• _Try it_
Copy the stretch from "Tatchell places the" through "situations like that." in the commentary on Peter Tatchell's article, swapping "psychoanalytic" for "Freudian".

• _Selected text_
>>

Peter Tatchell: Genetic explanations of homosexuality don’t add up

A commenter requested that I have a look at this article by British gay activist, Peter Tatchell. I had seen it before but it is worth reviewing.

I agree with most of it and certainly agree that whether someone is born gay is a separate question from public policy or even whether to suppress or repress feelings. This is a matter of free will.

I do not think the examples he gives for environment fatally discounts the possibility that there might be a very small number of people who find no flexibility in their homosexual desires. However, there is no proof that requires a belief in genetic determinism of sexuality either.

In general, I agree when he says: The truth is that nurture appears to be more important than nature when it comes to the formation of sexual orientation. Most studies indicate that genetic factors, while not unimportant, are of secondary significance compared to social influences, such as the relationship between a child and its parents, formative childhood experiences, cultural mores and peer pressure.

This could have come right out of I Do Exist.

Tatchell places the solidification of sexual orientation at 5 or 6, which might be an influence of psychoanalytic thinking. I would place it later and at varying ages for different people. Further, I think for some, I would say varying degrees of change could occur spontaneously much later in life. In fact, Tatchell describes situations like that.

This article is consistent with my impression that European gays have not banked their political aspirations on the born gay argument as in America.

<<

Dataset entries
>>

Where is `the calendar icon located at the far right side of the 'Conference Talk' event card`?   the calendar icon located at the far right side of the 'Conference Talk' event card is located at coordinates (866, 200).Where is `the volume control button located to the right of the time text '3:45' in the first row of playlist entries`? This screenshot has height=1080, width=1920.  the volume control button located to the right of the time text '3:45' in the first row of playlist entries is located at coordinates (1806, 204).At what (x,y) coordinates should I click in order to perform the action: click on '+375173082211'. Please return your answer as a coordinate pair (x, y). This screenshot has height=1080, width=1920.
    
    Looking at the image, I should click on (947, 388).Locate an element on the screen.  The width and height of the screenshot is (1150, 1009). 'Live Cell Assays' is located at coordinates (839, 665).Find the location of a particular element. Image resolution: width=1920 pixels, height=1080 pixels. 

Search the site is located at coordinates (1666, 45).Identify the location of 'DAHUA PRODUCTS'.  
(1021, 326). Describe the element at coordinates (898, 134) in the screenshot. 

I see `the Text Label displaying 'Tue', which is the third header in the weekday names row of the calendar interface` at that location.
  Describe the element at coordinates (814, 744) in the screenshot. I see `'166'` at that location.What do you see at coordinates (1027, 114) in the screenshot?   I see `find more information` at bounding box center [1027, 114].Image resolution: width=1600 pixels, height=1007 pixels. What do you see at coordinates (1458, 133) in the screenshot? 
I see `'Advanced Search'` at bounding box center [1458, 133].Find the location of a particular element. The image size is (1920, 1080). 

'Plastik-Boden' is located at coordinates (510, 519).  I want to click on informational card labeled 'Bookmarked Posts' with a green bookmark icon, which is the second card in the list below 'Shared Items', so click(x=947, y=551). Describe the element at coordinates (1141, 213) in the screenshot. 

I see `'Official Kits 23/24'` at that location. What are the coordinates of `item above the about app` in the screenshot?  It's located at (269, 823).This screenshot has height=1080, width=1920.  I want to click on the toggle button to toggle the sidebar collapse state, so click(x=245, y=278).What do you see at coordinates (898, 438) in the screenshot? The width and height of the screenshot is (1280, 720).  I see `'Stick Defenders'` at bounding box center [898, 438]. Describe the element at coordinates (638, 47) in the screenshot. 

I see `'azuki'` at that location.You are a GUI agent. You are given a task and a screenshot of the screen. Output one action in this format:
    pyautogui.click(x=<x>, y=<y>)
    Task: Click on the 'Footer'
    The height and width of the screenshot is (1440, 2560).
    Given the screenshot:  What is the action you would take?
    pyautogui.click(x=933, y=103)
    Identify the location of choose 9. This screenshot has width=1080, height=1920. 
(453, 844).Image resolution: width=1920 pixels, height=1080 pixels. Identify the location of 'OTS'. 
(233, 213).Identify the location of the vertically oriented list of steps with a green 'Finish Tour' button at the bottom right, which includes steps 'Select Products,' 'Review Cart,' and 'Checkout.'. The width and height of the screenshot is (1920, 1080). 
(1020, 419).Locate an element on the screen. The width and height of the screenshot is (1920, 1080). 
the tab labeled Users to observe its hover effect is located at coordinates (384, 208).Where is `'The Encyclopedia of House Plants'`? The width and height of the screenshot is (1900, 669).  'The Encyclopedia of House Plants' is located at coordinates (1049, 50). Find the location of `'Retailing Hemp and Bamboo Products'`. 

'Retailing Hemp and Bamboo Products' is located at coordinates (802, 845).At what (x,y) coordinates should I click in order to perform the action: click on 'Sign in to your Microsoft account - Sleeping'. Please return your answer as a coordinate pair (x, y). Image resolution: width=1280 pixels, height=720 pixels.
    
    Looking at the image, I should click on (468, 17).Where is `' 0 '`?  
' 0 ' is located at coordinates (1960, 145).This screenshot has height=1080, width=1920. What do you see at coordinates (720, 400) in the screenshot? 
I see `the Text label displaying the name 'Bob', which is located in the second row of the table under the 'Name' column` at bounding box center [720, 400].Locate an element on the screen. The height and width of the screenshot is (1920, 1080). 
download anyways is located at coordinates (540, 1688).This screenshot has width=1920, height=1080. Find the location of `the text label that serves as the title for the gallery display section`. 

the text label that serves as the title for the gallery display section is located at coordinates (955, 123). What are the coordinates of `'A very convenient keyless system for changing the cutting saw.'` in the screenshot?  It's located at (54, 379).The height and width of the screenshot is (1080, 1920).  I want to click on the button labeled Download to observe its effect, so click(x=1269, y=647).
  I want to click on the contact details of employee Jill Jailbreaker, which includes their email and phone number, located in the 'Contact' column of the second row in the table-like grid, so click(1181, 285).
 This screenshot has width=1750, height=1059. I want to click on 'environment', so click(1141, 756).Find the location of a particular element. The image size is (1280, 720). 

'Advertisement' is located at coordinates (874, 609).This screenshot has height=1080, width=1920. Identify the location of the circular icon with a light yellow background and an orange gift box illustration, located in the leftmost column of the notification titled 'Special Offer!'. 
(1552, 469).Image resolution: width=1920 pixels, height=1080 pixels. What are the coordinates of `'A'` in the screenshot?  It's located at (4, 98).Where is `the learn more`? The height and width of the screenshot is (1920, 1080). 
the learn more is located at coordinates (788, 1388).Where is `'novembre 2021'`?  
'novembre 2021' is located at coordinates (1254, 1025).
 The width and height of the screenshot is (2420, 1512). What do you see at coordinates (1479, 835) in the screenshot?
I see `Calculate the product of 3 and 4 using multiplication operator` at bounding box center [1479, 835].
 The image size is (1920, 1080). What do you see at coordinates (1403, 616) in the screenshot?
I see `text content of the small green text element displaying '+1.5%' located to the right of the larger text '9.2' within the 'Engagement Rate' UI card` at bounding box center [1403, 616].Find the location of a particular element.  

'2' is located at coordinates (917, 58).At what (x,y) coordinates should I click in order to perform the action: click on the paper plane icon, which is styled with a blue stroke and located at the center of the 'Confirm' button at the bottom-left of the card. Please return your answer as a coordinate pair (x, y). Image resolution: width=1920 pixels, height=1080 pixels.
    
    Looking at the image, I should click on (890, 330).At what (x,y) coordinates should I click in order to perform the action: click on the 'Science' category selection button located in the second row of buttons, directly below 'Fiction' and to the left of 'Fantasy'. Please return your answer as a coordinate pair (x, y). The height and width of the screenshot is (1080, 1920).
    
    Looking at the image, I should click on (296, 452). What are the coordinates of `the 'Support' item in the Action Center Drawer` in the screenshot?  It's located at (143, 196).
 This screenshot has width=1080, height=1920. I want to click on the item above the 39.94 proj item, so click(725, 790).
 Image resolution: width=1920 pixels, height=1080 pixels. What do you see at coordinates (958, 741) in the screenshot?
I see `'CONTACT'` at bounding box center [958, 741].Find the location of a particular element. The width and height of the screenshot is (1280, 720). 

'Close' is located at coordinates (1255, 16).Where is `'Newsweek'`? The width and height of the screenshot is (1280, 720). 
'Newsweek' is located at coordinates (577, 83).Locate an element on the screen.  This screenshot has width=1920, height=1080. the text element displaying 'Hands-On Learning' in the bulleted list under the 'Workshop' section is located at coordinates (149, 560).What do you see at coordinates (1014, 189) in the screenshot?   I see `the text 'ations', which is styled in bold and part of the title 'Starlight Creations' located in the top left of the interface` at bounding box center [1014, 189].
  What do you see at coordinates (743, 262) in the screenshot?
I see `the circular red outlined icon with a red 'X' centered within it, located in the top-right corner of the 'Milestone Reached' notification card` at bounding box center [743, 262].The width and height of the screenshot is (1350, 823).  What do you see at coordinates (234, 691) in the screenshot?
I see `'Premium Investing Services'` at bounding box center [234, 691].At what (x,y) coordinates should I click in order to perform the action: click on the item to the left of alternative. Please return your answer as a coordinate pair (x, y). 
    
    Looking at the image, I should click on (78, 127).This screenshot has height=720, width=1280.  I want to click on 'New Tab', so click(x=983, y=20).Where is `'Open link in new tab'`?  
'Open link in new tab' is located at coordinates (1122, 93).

<<

• _Exercise result_
Tatchell places the solidification of sexual orientation at 5 or 6, which might be an influence of Freudian thinking. I would place it later and at varying ages for different people. Further, I think for some, I would say varying degrees of change could occur spontaneously much later in life. In fact, Tatchell describes situations like that.